DATASET EXTRACT START

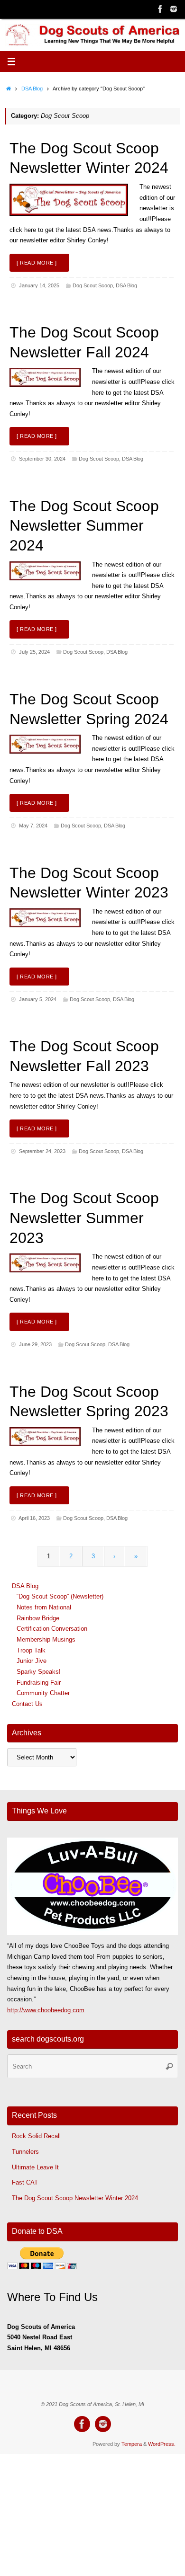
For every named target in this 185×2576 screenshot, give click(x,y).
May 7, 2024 (33, 825)
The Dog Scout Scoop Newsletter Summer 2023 (84, 1218)
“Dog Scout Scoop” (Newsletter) (60, 1596)
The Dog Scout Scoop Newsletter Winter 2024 (75, 2198)
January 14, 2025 (39, 285)
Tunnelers (25, 2152)
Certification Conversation (52, 1629)
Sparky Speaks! (39, 1672)
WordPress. (162, 2444)
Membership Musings (46, 1639)
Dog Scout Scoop (93, 285)
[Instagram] (173, 9)
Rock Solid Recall (36, 2136)
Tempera (131, 2444)
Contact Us (27, 1704)
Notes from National (44, 1607)
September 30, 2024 (42, 459)
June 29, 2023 (35, 1344)
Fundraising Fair (39, 1682)
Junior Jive (31, 1661)
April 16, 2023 (34, 1518)
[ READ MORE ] (37, 263)
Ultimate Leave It (35, 2167)
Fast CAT (25, 2182)
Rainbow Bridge (38, 1618)
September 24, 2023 (42, 1151)
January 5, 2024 (37, 999)
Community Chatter (43, 1693)
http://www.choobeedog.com (45, 2010)
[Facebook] (160, 9)
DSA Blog (32, 88)
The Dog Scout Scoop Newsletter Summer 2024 (84, 525)
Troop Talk (31, 1650)
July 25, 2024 (34, 652)
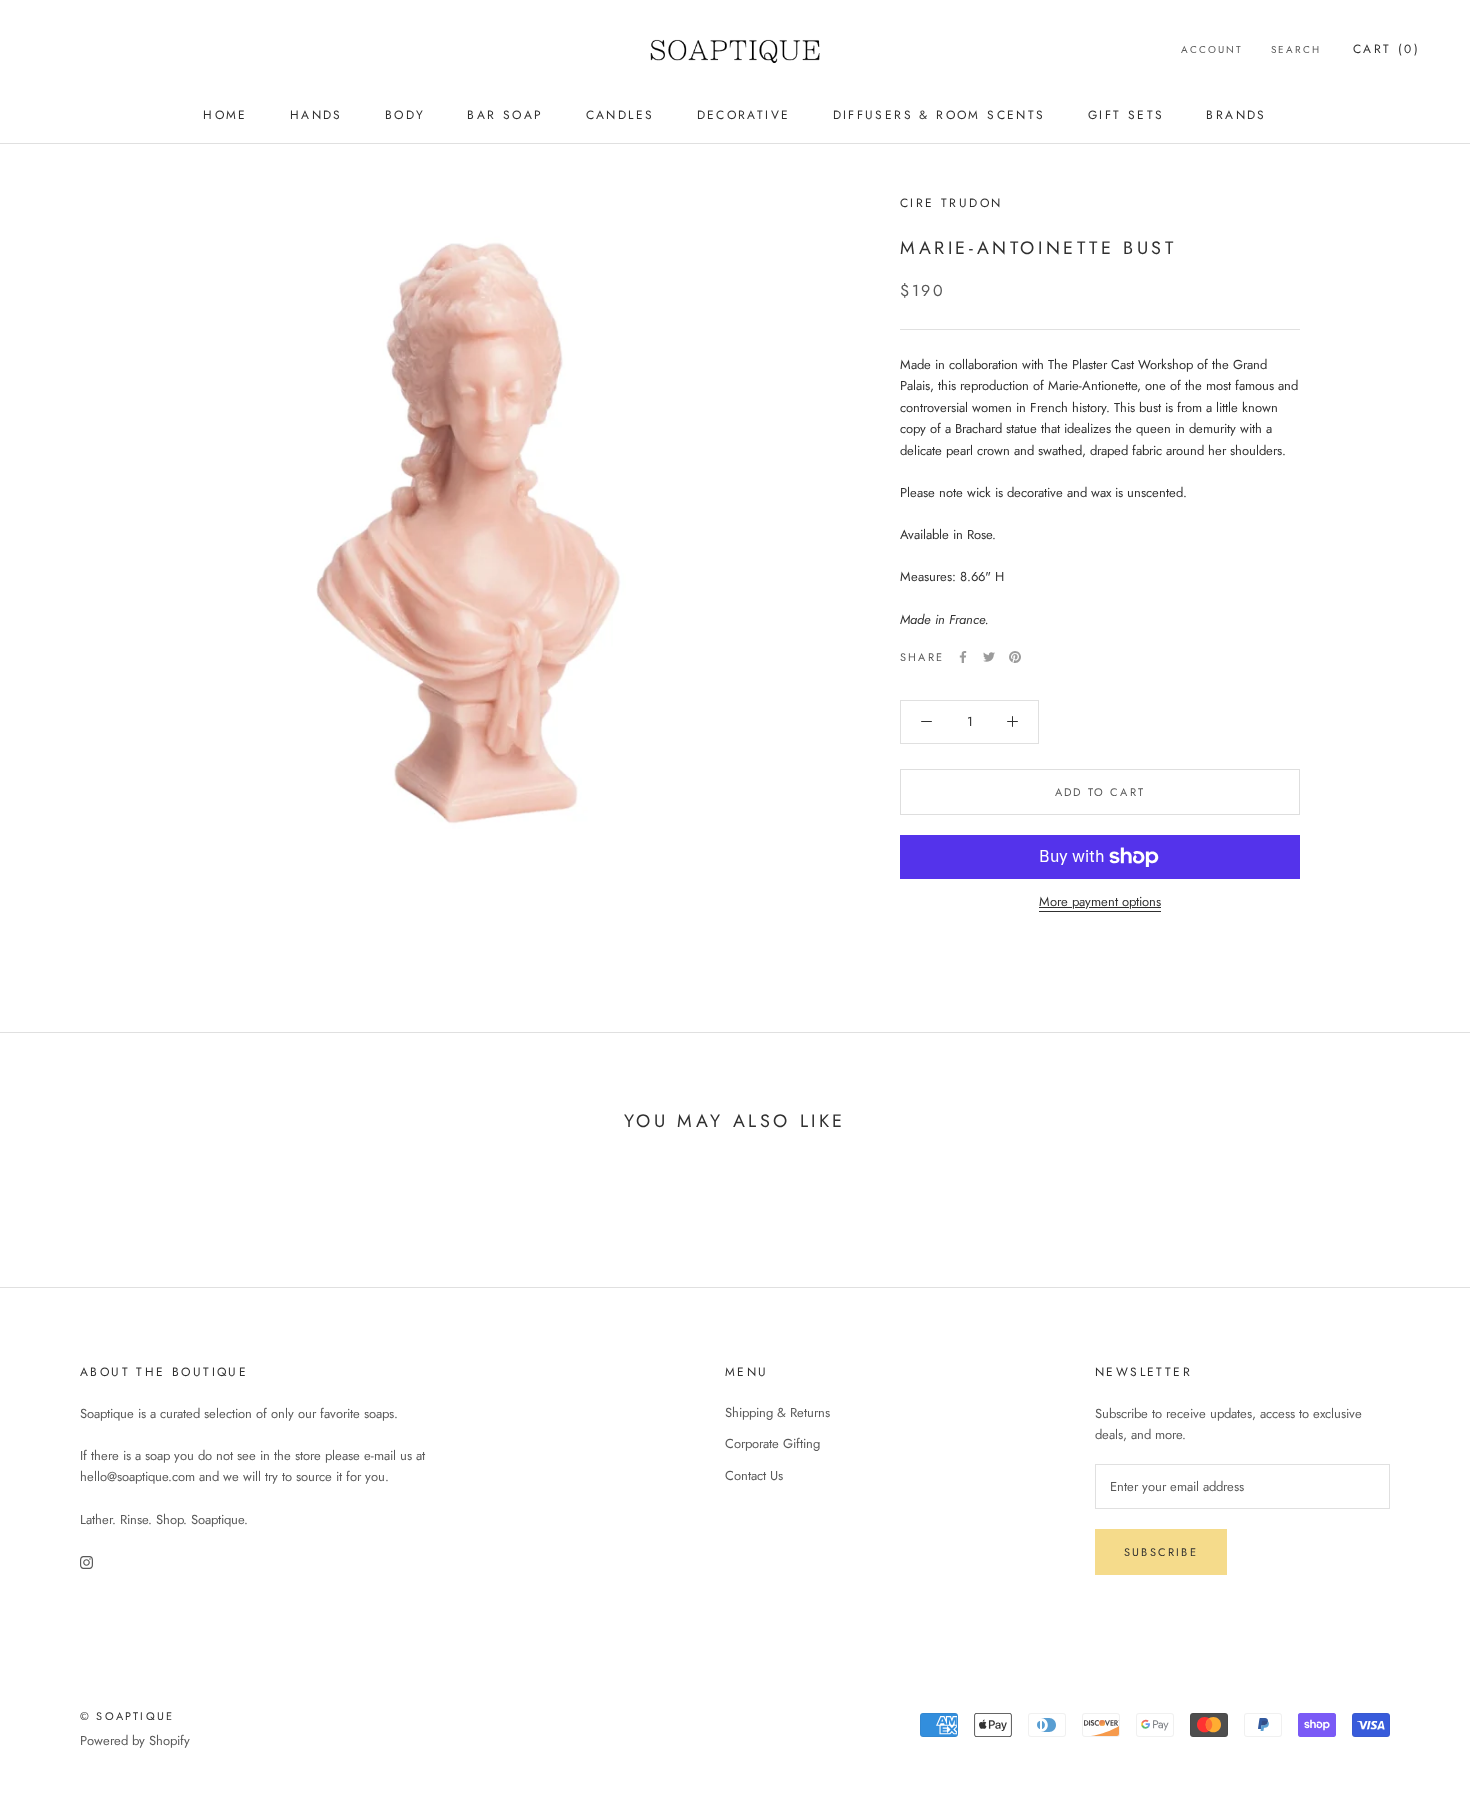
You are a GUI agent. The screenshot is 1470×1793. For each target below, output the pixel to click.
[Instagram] (86, 1560)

DATASET EXTRACT END

→ TASK TO COMPLETE
Reproduce the full listing verbatim so that only the pictures are missing.

→ OUTPUT OF THE TASK
For every named target in this 185×2576 screenshot, give click(x,y).
May 7, 2024 (33, 825)
The Dog Scout Scoop Newsletter Summer 2023 (84, 1218)
“Dog Scout Scoop” (Newsletter) (60, 1596)
The Dog Scout Scoop Newsletter Winter 2024 (75, 2198)
January 14, 2025 (39, 285)
Tunnelers (25, 2152)
Certification Conversation (52, 1629)
Sparky Speaks! (39, 1672)
WordPress. (162, 2444)
Membership Musings (46, 1639)
Dog Scout Scoop (93, 285)
[Instagram] (173, 9)
Rock Solid Recall (36, 2136)
Tempera (131, 2444)
Contact Us (27, 1704)
Notes from National (44, 1607)
September 30, 2024 (42, 459)
June 29, 2023 (35, 1344)
Fundraising Fair (39, 1682)
Junior Jive (31, 1661)
April 16, 2023 (34, 1518)
[ READ MORE ] (37, 263)
Ultimate Leave It (35, 2167)
Fast CAT (25, 2182)
Rainbow Bridge (38, 1618)
September 24, 2023 (42, 1151)
January 5, 2024 (37, 999)
Community Chatter (43, 1693)
http://www.choobeedog.com (45, 2010)
[Facebook] (160, 9)
DSA Blog (32, 88)
The Dog Scout Scoop Newsletter Summer 2024 (84, 525)
Troop Talk (31, 1650)
July 25, 2024 (34, 652)
You are a GUI agent. The screenshot is 1470×1793. For each target below, output the pixel to click.
[Instagram] (86, 1560)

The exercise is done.